Insulin is a high risk drug with the potential to cause serious harm when not used correctly. Whilst historically most insulins contained 100units/ml there are now high-strength products containing up to 300units/ml (some imported products contain 500units/ml). These higher strength products have the potential for patient harm where they are prescribed, dispensed or administered incorrectly.

High strength insulin products currently available include:

  • Tresiba Pre-filled pen 200units/ml (Insulin degludec)
  • Humalog Kwikpen  200units/ml (Insulin lispro)
  • Toujeo Solostar 300units/ml (Insulin glargine)

High strength insulins are effective treatments for diabetic patients who require high insulin doses to control their blood glucose, and the volume of the injection causes a clinical issue such as:

  • injection site leakage.
  • pain or discomfort when injecting.
  • development of lipodystrophy.

Toujeo can also be used where patients suffer from an unacceptable frequency of nocturnal hypoglycaemia, or where once daily insulin dosing is required for patients needing assistance to administer their insulin.

How to reduce risks associated with high strength insulin preparations

Actions to mitigate risks associated with high strength insulins can be categorised as risks relating to prescribing, supply, storage, administration and governance.

When prescribing high strength insulin prescribers are encouraged to:

  • Always prescribe by brand name and strength where multiple strengths of the same insulin exist.
  • Write the word “units” in full, do not abbreviate to U or IU.
  • Circle the strength of a high-strength insulin.

Pharmacists who receive prescriptions for high strength insulins either written generically or containing abbreviations should ask the prescriber to write future prescriptions by brand or with doses and/or strengths written in full.

Other considerations when initiating patients onto high strength insulin include:

  • Toujeo, glargine 300units/ml, and insulin glargine 100units/ml are not bioequivalent and therefore not interchangeable without dosage adjustment.
  • Dose adjustment is not required where patients are transferred from Humalog 100units/ml to Humalog 200units/ml[1] as the unit counters on the pens are equivalent.

When supplying high strength insulins pharmacists should ensure that:

  • the patient/carer confirms the insulin supplied is what they are expecting.
  • the product prescribed meets the product in the patient’s insulin passport.
  • patients transferred from standard strength insulin to high strength insulin should be advised to follow the revised dosage as advised by the prescriber.
  • patients are encouraged to read the patient information leaflet and associated patient education material.

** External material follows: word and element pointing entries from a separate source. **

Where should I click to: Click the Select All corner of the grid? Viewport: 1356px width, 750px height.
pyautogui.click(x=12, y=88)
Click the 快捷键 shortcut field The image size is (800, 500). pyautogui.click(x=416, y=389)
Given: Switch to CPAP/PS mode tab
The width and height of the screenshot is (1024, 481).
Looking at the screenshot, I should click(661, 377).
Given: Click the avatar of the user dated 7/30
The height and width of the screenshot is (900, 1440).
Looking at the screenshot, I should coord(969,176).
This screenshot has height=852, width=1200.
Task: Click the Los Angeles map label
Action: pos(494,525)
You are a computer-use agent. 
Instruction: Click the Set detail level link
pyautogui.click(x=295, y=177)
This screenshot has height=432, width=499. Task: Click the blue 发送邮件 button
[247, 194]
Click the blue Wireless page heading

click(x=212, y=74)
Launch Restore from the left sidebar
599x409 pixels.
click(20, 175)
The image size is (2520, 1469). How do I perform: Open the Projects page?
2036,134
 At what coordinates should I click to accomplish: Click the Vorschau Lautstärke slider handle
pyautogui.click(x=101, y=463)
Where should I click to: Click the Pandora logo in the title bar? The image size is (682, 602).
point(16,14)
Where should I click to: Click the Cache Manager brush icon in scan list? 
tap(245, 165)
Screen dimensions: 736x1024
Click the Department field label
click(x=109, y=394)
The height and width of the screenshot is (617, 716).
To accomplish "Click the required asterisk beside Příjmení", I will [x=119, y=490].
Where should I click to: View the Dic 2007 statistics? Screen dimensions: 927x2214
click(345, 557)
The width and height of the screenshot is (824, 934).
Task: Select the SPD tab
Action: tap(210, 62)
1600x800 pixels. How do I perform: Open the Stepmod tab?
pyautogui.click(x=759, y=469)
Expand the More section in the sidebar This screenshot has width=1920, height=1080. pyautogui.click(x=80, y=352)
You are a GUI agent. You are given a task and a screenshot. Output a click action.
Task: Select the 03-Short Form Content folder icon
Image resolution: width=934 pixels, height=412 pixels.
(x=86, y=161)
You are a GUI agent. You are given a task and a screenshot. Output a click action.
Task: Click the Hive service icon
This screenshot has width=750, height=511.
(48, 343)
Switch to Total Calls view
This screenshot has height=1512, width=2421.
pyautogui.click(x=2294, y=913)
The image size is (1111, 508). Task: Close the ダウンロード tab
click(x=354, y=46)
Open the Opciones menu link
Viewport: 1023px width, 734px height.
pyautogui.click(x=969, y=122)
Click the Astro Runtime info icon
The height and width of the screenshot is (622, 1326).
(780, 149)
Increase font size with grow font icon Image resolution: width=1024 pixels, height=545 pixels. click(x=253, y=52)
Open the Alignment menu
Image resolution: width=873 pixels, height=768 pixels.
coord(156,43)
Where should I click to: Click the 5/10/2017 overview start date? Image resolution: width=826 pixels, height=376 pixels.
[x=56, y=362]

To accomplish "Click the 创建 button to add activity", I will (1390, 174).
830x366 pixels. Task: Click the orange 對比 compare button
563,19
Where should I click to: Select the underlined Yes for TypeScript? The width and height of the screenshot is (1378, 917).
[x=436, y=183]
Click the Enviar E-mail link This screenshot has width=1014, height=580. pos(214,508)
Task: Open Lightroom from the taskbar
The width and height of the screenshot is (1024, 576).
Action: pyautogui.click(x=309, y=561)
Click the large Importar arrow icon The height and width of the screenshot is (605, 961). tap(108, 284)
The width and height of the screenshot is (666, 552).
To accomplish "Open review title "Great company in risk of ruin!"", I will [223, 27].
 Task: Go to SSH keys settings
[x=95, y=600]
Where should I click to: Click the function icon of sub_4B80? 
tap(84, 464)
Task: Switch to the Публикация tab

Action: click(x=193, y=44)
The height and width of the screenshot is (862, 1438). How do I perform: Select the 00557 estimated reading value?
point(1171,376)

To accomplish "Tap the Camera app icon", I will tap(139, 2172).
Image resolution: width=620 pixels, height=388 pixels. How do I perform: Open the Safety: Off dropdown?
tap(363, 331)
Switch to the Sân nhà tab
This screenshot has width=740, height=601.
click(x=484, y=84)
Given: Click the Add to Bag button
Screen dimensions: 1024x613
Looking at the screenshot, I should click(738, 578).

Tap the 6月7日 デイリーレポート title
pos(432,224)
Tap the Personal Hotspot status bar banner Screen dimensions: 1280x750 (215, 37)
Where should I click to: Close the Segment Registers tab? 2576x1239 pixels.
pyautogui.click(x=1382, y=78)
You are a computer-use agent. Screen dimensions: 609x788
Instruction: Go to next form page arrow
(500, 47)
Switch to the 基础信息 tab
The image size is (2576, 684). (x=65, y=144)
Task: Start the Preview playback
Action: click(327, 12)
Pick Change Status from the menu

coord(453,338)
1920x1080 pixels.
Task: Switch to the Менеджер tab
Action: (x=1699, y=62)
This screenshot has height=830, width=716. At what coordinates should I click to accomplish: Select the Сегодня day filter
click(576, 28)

Storing dispensed insulin in clear bags in the fridge makes the process of confirming insulin products with the patient or carer easier, it also makes selecting dispensed insulin on collection simpler.

Risks associated with the wrong selection of high strength insulin during the dispensing process can be reduced by:

  • Segregating high strength insulins within the fridge.
  • Using shelf edge labels or stickers to highlight high strength products.

Safe administration of high strength insulin can be supported by advising patients to:

  • Only administer insulin with the appropriate pen device.
  • Only to administer insulin as they have been trained.
  • Never extract insulin from a pen device with a needle and syringe.
  • Closely monitor their blood glucose to ensure glucose control when switching from standard strength to high strength insulin.

In addition to reducing risks associated with prescribing, dispensing and administration pharmacists can support patients using high strength insulins by:

  • Ensuring patients know there is more than one strength of their insulin available.
  • Advising patients to always check the correct product has been supplied irrespective of which pharmacy supplies their insulin.

In addition to the safety risks associated with errors in prescribing, dispensing or administration of high strength insulins there is also evidence of safety events associated with the extraction of insulin from pen devices with an insulin syringe. Insulin syringes are calibrated for 100 units/ml which means that extracting high strength insulin from pens or cartridges can result in administration of an insulin overdose. A Patient Safety update was issued by MHRA in November 2016[2] advising that insulin should not be withdrawn from insulin pens or cartridges for administration using an insulin syringe.